PROBLEM DESCRIPTION
Rewrite the records starting at the line containing "You are a computer-use agent. 1485x812" and ending at the line containing "[x=74, y=539]", with "deploy" changed to "build" and everything else unchanged. Omit the pictures.

PROVIDED MATERIAL
● ● ● ● ● ● ●
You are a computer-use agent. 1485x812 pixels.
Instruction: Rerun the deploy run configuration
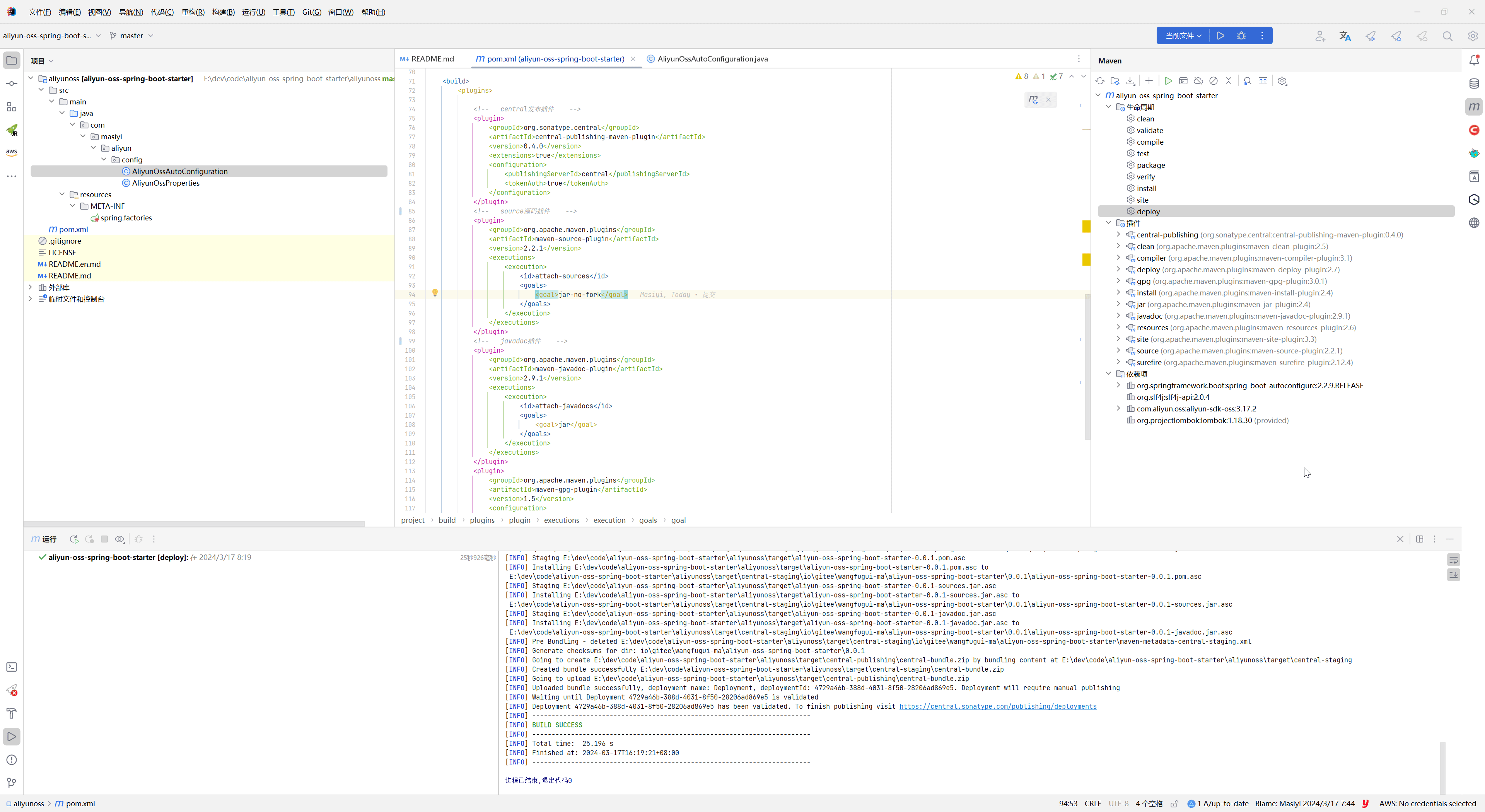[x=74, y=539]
● ● ● ● ● ● ●
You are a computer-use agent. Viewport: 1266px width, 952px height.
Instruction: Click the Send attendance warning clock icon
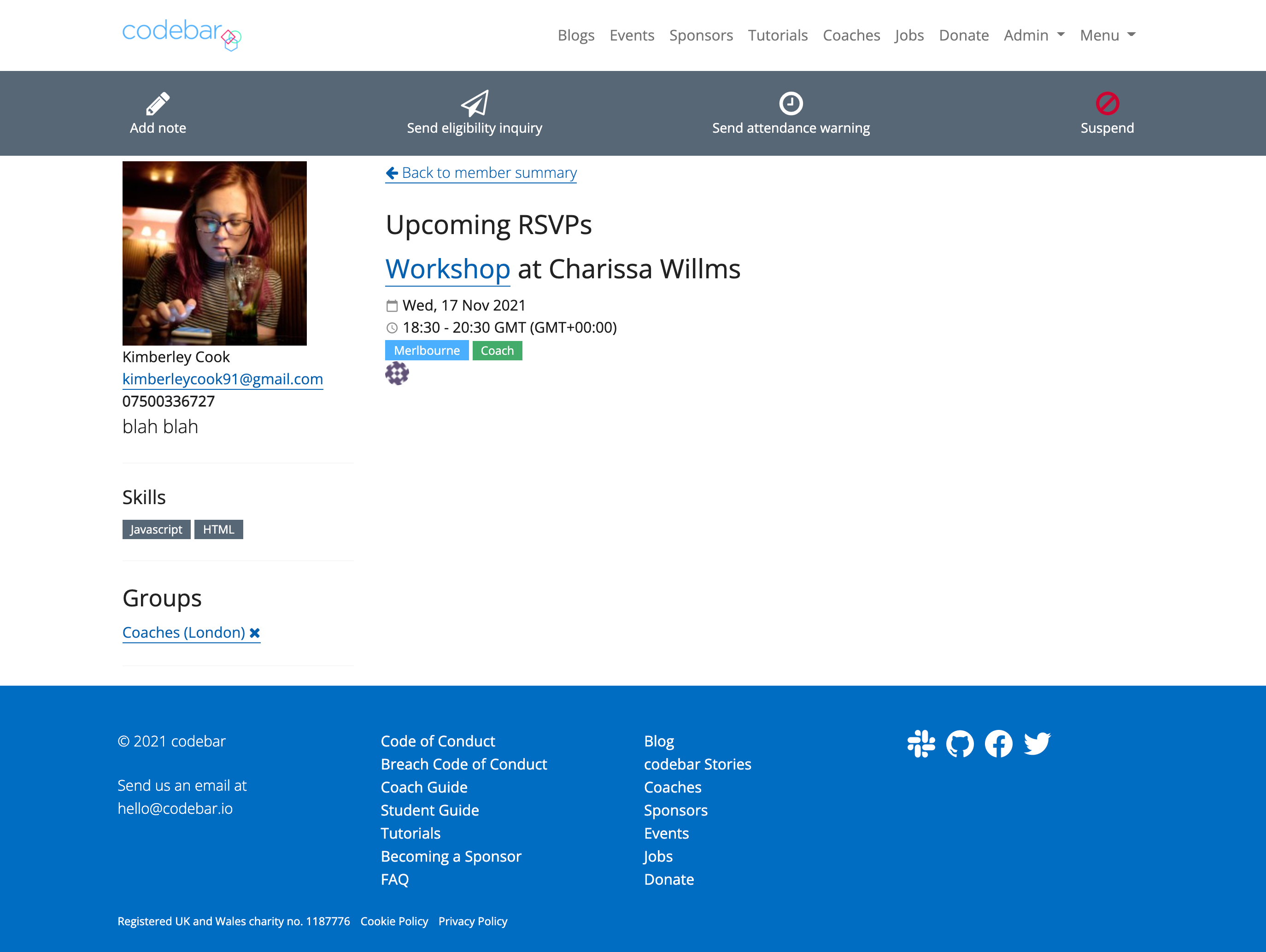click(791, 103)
● ● ● ● ● ● ●
COMPLETE ANSWER
You are a computer-use agent. 1485x812 pixels.
Instruction: Rerun the build run configuration
[x=74, y=539]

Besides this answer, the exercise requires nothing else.